Le président sénégalais, Bassirou Diomaye Faye, a procédé samedi dernier à un remaniement du gouvernement dirigé par Ousmane Sonko. Des changements importants sont intervenus à la Justice, aux Affaires étrangères et au ministère de l’Intérieur. Mais au-delà des personnes concernées, c’est le remaniement lui-même qui interpelle. Survenant à peine dix-sept mois après l’arrivée au pouvoir du PASTEF, il révèle les débuts difficiles des nouveaux dirigeants. Face aux attentes des Sénégalais, le tandem Sonko-Diomaye découvre la dure réalité de l’exercice du pouvoir, où les promesses ne suffisent pas toujours à résoudre les problèmes. Surtout lorsque des divergences apparaissent déjà au sein de ce duo.
Même si le président et le Premier ministre tentent de minimiser la crise révélée par les critiques publiques d’Ousmane Sonko, ce premier remaniement passe néanmoins pour un prolongement de ces tensions au sommet de l’exécutif. Le changement au ministère de la Justice rappelle la volonté du chef du gouvernement d’accélérer les enquêtes sur les violences politiques imputées au régime de Macky Sall entre 2021 et 2024. Sur ce dossier, le Premier ministre se pose davantage en défenseur des victimes. On notera également qu’à l’Intérieur, c’est un avocat proche de Sonko qui prend la tête de ce département stratégique. En revanche, aux Affaires étrangères, l’arrivée du diplomate Cheikh Niang suscite des interrogations, tant les orientations prônées par le président et son Premier ministre divergent : Diomaye Faye, plus pragmatique, privilégie une rupture en douceur, tandis que Sonko, plus idéologue, défend une approche plus radicale.
Ce remaniement ressemble aussi à un aveu d’impuissance. Le PASTEF, qui avait bâti sa popularité sur une critique acerbe de la gestion de Macky Sall, peine à concrétiser le changement promis.
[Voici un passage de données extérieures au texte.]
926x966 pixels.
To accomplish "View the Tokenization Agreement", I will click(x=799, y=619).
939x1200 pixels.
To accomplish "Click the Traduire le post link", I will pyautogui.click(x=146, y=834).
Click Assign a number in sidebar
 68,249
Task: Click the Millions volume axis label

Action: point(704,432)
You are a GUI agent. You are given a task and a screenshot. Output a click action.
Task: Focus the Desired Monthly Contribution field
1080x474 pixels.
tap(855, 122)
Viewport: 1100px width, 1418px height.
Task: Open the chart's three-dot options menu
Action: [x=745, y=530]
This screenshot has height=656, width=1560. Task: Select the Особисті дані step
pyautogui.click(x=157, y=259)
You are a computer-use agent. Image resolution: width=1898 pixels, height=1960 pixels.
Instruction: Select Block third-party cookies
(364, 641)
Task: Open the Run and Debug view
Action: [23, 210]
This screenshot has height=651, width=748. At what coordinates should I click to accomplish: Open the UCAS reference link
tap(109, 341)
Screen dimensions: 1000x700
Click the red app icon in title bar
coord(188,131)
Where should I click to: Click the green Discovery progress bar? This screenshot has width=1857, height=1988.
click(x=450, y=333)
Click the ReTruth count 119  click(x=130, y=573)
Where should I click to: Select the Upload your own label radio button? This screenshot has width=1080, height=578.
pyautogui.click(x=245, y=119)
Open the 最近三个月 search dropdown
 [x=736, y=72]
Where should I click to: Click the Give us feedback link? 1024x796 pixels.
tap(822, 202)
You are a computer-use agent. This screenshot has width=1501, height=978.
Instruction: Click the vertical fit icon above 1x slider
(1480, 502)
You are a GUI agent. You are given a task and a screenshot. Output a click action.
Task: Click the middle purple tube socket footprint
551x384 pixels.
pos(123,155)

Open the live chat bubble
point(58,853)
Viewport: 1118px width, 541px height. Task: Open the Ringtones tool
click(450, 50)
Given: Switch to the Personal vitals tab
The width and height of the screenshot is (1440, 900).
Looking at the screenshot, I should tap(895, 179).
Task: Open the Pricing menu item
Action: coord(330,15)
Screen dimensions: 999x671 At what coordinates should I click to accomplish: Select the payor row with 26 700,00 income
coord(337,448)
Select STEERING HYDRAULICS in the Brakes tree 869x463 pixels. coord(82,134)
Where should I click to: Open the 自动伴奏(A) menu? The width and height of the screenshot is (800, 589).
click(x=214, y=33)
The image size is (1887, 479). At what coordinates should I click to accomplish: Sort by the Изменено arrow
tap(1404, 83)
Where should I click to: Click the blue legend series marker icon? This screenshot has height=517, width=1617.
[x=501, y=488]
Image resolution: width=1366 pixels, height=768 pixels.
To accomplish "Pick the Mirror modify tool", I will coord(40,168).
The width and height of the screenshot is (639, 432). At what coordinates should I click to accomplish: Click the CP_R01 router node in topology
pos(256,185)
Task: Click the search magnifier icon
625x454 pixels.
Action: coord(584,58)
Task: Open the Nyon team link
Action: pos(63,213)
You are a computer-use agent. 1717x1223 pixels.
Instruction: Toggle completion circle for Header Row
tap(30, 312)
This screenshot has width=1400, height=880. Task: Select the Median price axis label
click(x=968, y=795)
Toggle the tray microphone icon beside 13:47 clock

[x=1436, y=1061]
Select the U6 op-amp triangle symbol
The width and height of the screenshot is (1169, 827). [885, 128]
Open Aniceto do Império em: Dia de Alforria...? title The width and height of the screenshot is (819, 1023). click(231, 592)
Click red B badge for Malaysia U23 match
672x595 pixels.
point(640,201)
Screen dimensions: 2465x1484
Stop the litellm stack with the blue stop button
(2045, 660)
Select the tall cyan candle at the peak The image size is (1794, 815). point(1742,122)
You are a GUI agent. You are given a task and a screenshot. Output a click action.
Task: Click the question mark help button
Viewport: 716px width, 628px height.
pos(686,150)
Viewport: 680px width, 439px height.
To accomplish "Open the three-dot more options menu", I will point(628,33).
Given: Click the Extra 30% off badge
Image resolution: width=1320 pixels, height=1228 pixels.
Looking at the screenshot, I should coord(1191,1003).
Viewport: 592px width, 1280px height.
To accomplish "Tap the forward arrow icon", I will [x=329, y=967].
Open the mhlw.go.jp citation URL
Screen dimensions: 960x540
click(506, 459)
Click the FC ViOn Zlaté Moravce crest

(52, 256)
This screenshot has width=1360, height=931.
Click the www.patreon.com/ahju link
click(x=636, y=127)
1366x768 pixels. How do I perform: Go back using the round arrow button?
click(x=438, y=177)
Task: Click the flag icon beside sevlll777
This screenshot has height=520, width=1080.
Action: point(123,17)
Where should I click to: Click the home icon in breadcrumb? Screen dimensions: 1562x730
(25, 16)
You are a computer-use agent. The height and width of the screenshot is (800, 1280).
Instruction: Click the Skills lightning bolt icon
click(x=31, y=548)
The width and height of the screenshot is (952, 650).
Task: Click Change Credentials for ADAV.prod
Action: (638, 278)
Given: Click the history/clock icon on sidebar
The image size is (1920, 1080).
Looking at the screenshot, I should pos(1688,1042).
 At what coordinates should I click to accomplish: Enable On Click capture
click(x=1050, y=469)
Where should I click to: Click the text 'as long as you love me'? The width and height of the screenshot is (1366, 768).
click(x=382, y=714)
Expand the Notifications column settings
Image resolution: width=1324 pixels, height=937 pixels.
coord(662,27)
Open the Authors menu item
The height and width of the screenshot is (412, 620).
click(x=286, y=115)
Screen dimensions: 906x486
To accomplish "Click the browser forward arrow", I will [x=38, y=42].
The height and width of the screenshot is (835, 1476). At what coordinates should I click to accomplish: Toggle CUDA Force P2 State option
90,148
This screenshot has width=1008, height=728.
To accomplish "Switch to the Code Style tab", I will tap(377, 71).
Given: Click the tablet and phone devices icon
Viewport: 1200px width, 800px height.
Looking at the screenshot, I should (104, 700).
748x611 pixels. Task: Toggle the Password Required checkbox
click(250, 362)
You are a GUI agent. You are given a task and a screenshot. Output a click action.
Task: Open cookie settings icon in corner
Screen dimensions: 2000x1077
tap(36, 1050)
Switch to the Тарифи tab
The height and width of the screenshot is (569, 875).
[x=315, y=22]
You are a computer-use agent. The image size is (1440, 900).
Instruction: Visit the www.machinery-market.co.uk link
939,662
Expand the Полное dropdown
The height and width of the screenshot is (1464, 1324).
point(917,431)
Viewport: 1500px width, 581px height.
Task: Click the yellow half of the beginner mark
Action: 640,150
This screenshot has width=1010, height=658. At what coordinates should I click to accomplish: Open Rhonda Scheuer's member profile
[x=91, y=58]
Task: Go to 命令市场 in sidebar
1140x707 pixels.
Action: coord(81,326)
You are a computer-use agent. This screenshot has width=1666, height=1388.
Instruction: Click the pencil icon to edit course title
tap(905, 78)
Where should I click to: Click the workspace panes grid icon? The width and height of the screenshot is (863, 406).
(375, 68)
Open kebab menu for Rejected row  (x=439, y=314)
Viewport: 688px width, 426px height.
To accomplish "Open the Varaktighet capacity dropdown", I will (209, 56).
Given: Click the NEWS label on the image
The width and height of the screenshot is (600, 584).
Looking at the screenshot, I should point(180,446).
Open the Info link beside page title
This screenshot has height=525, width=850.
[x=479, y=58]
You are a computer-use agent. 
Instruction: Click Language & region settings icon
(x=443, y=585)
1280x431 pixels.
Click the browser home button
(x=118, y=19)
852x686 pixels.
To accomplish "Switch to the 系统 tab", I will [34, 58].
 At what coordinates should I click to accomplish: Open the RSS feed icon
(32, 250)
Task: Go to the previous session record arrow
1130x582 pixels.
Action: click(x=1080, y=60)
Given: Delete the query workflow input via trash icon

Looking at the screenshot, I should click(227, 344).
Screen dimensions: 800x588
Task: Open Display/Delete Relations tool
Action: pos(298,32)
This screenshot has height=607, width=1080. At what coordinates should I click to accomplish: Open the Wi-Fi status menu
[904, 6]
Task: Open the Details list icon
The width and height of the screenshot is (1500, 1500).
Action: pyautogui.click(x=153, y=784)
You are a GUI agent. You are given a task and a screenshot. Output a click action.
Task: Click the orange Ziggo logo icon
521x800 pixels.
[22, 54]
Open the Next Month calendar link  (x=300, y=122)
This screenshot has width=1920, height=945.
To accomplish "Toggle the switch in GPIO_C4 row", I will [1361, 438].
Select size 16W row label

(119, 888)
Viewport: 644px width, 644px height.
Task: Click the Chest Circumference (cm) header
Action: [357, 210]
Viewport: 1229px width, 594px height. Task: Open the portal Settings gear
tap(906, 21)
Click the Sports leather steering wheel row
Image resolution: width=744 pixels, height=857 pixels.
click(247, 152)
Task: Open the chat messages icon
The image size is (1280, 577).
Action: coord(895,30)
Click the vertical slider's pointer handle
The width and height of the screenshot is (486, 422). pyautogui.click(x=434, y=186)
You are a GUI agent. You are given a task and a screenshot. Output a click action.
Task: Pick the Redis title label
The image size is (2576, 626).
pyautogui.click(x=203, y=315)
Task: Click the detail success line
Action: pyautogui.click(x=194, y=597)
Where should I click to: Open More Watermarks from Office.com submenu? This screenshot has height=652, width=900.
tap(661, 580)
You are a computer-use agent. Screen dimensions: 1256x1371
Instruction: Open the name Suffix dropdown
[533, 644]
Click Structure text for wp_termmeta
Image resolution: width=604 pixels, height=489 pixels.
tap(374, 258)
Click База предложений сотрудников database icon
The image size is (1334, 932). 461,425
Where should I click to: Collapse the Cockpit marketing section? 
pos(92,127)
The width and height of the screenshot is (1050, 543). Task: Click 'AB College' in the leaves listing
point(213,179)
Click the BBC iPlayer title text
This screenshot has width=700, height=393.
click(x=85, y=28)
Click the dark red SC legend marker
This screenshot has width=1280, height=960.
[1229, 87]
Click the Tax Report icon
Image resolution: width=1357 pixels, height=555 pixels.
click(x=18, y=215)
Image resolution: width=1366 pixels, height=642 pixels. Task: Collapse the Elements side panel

Plus d’un an après l’alternance, les jeunes Sénégalais n’ont pas plus d’emplois et continuent de vouloir émigrer. Les denrées de première nécessité restent inabordables pour de nombreux Sénégalais, et les libertés, notamment dans la presse, ne progressent guère. C’est dire que les attentes sont immenses et le malaise palpable. Au point que l’argument de l’héritage devient de moins en moins pertinent. Dans ce contexte, les changements opérés visent à montrer que les autorités sont à l’écoute et désireuses de répondre aux préoccupations des citoyens. Mais, pour l’heure, ils confirment surtout que le compte n’y est pas.
Pour mieux relever les défis pour lesquels les Sénégalais leur ont accordé leur confiance, Diomaye Faye et Ousmane Sonko doivent sortir des logiques de calculs politiques qui les desservent mutuellement. Ils doivent plutôt orienter toutes leurs énergies vers la réalisation des aspirations de leurs compatriotes. Au lieu de s’opposer l’un à l’autre, ils gagneraient à se rappeler qu’ils sont au service du Sénégal et des Sénégalais.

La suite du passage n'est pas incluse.